Given that the Assad regime is one of Russia's last allies in a vitally important region, President Vladimir Putin and his advisors are making a cold, calculated assessment about the value of the regime versus the potential downside of resentment in Western capitals. The problem is that Putin (and a significant segment of Russia's elite) are suspicious of the West to begin with. And looking back, it may not be such a surprise.
Far from achieving the lofty goals of freedom, liberty, and open economic markets, the collapse of the Soviet system and the rapid, poorly-institutionalized liberalization programs allowed for the rise of the oligarchs, rampant corruption, and standards of living that made many Russians pine for the old days. At its lowest point, Russia actually defaulted on its sovereign debt in 1998, and a $5 billion tranche of IMF funds literally disappeared from Russia's coffers into various bank accounts outside of the country.
Perhaps more galling for many Russians were the diplomatic implications of the country's perceived weakness. NATO expanded into areas that were considered Russia's traditional sphere of interest, with little input or feedback from Moscow. The U.S. and its allies intervened twice against Russia's historic client, Serbia, in the Bosnia and Kosovo campaigns. After unilaterally withdrawing from the Antiballistic Missile (ABM) Treaty in 2003, the Bush administration embarked on the installation of missile defense systems in Eastern Europe, which President Obama continued. Despite Russian objections, the United States has shown little or no interest in making formal limitations on the program, potentially allowing for a large-scale, open-ended system that could undermine Russia's nuclear deterrent capability in the future.
Throughout much of this time, Russian leaders simply haven't had many cards to play. There were discussions of putting short-range missiles in Kaliningrad, or deploying new "heavy" multiple-warhead intercontinental ballistic missiles (ICBMs) after the U.S. withdrawal from the ABM Treaty. Putin has also threatened to leave the INF Treaty, which bans medium-range missiles, but even with additional resources from an upswing in oil and gas prices, a substantial military modernization program has been difficult to implement.

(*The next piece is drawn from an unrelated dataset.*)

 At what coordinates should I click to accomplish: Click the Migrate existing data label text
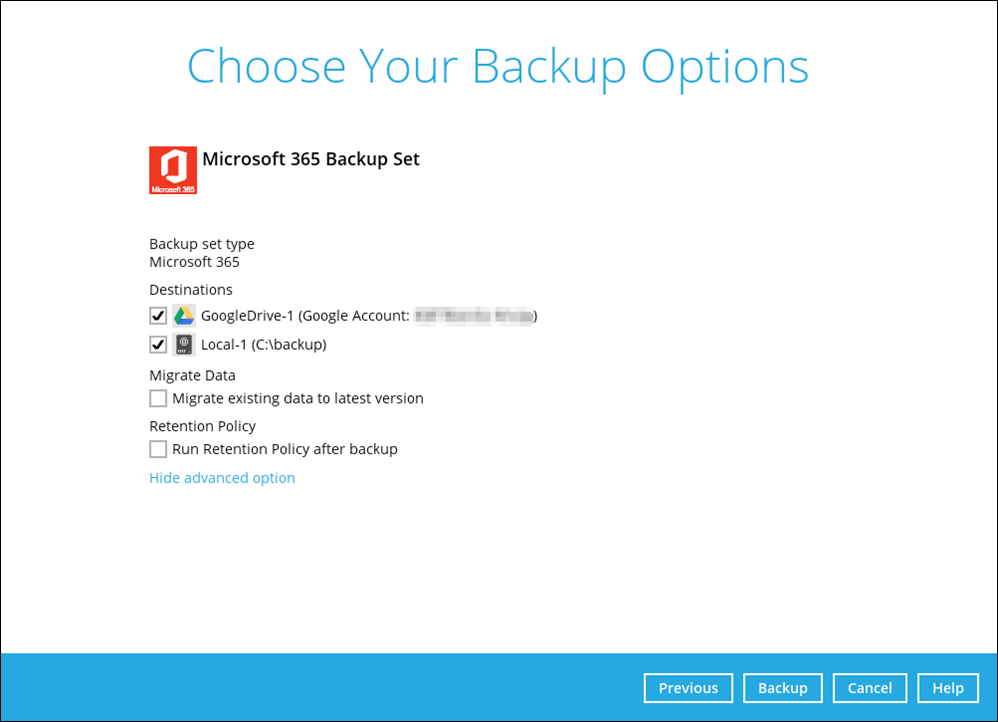(x=298, y=398)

The conflict in Syria has provided Putin with an opening. While Russia's power has not grown in any significant way, the costs of two wars and a major financial crisis have certainly limited the capacity of the United States to commit itself to the Syrian conflict. At the very least, Putin is well aware of U.S. war wariness and the lack of public support for further military engagements in the Middle East. With an ally's survival at stake, he has made the calculation that Russia's interests are clearly engaged, and thus seems willing to consistently oppose the United States and Europe.
None of this is to excuse Putin's policies or his naked, self-interested, and ultimately bloody choice to use his influence to sustain -- rather than push out -- a long time ally that has brutalized his own people. At the same time, Washington should recognize and understand his motivations and thus work to find a solution that would address Russia's interests as well as those of the Syrian people, U.S. allies in the region, and the broader international community. Such a diplomatic solution has the best chance of ending the violence and maintaining a working relationship between the U.S. and another important world power.

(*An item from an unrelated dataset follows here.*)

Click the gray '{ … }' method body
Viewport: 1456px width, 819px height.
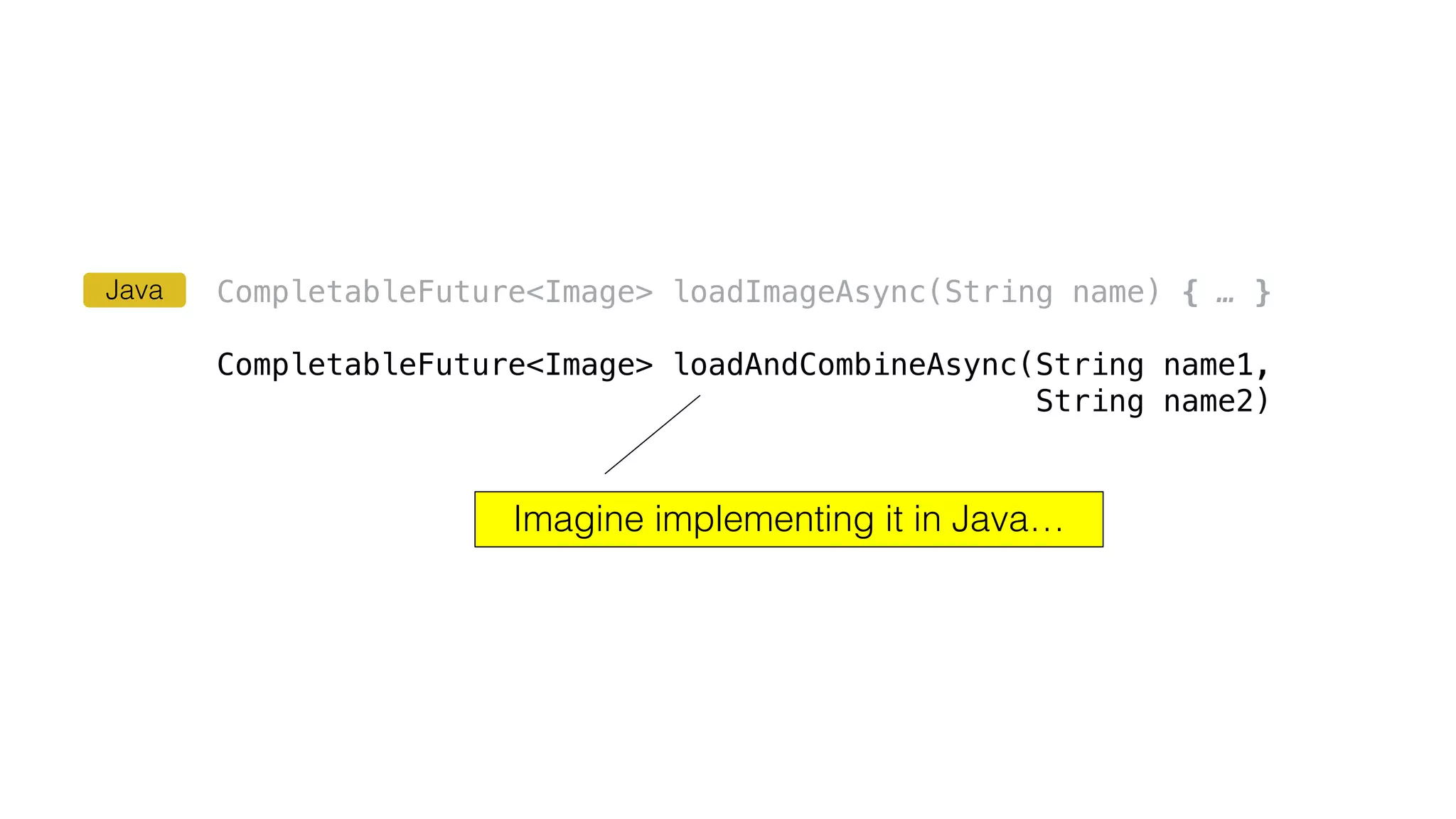[1226, 292]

The question at hand seems to be whether fighting a proxy war with Russia and damaging relations with Putin's Kremlin is more important than maintaining the potential for cooperation on a host of other pressing issues that confront the United States. Barring the outcome of the Edward Snowden saga, Moscow's cooperation could prove extremely useful on issues like strategic arms control, nuclear nonproliferation, the development of international responses to cyber warfare and espionage, the rise of China, and the reversal of Iran's nuclear program.

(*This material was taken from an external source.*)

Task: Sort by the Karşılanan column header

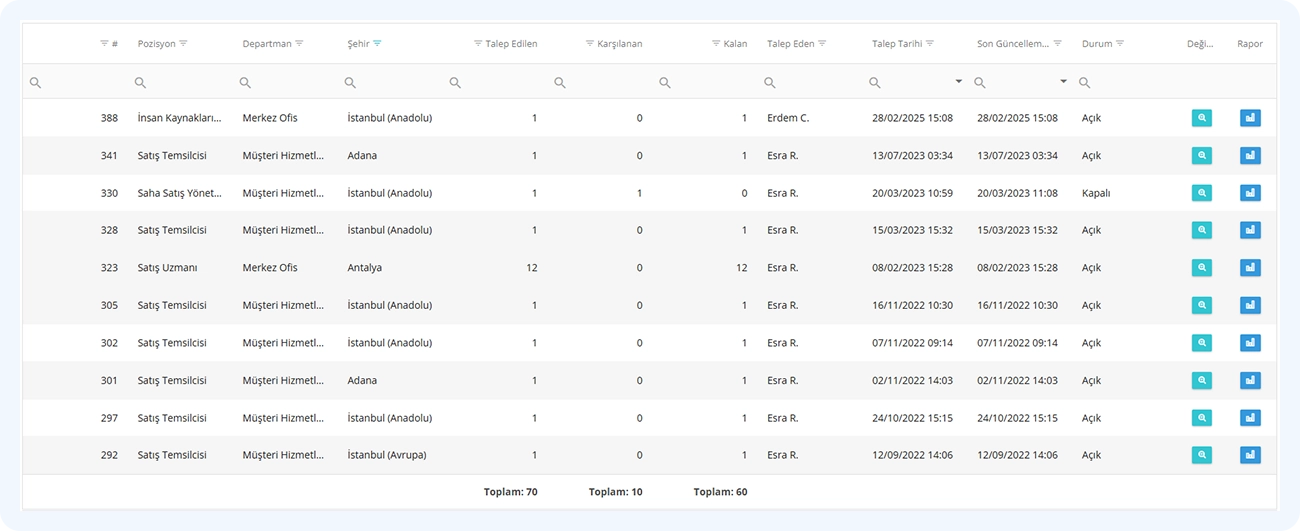Action: (620, 44)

Some would seem to argue that U.S. intervention in the Syrian Civil War is indeed more important than these other issues, and our relationship with Moscow. This misses the larger picture. Working to gain Russia's support, rather than simply offsetting its commitment to Assad would be a far more effective approach for achieving U.S. objectives in Syria, the larger Middle East, and around the world -- both today and over the longer-term.